En nombre de Dios y de la raza
Como si las complejidades propias de la crisis en que está sumido nuestro país no fueran suficientes para preocuparnos por lo que nos depara el futuro, en los últimos días se han introducido al principal el escenario político de nuestro país, dos factores cuya peligrosidad está registrada con abundancia en las páginas más funestas de la historia de los pueblos. Nos referimos a invocar los resentimientos étnicos, por una parte, y a la religión, por otra, como sendas fuentes de legitimidad de las fuerzas contendientes.
La confluencia de ambos factores: raza y Dios, en una situación tan crítica como la actual no es un detalle que pueda ni deba ser soslayado. Es que quienes desde las diversas ramas del saber intentan hacer un diagnóstico de la situación actual de la sociedad humana y de los principales peligros que se ciernen sobre su futuro, suelen coincidir en que el recrudecimiento de odios ancestrales es uno de los principales.
Los odios a los que se refieren, se nutren a su vez de dos vertientes: la étnica y la religiosa.

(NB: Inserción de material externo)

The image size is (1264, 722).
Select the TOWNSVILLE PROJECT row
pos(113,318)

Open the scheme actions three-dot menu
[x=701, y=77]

Es que a lo largo y ancho del planeta cunde como una fuente inagotable de males una especie de renacimiento de las identidades étnicas y religiosas como factor principal de las luchas internas y externas en cada vez más países del planeta.
Tan notable y temible es este fenómeno, que de un extremo a otro del mundo se deja sentir el avance de una ola que avanza en nombre de la homogeneidad étnica y religiosa. Lo que ocurre en Europa es un penoso ejemplo de lo dicho,
El poder movilizador de masas que pueden llegar a esos dos ejes alrededor de los que tiende a reconfigurarse el mapa político y geopolítico internacional no es nada nuevo. Por el contrario, desde los orígenes de la historia humana, en sus más diversas vertientes culturales, el orgullo étnico y la religión han sido siempre los dos principales pilares de cohesión social e identidad colectiva.
Es tan generalizada esa tendencia a la recuperación de formas premodernas de acción política, que su sello está presente desde el régimen de Netanyahu Israel, pasando por la Rusia de Putin, la Hungría de Orban, la Polonia Jaroslaw Kaczynski o la Turquía de Erdogan hasta los EEUU de Donald Trump y el Brasil de Jair Bolsonaro. Y eso sólo si nos fijamos en países de peso importante en el escenario político internacional y no incluimos casos como de España, donde el fantasma de Francisco Franco se ha instalado como eje central de las disputas.
Así, la tentación de restaurar un poder absoluto legitimado por la voluntad de Dios, y la apelación a las identidades étnicas y nacionales como fuentes legitimadoras de regímenes autoritarios da al escenario político internacional actual un aspecto medieval que, hasta hace no mucho tiempo, no hubiera cabido ni en las más pesimistas previsiones. Y ahora irrumpe aquí en este conmocionado e incierto descontento postelectoral que agita Bolivia.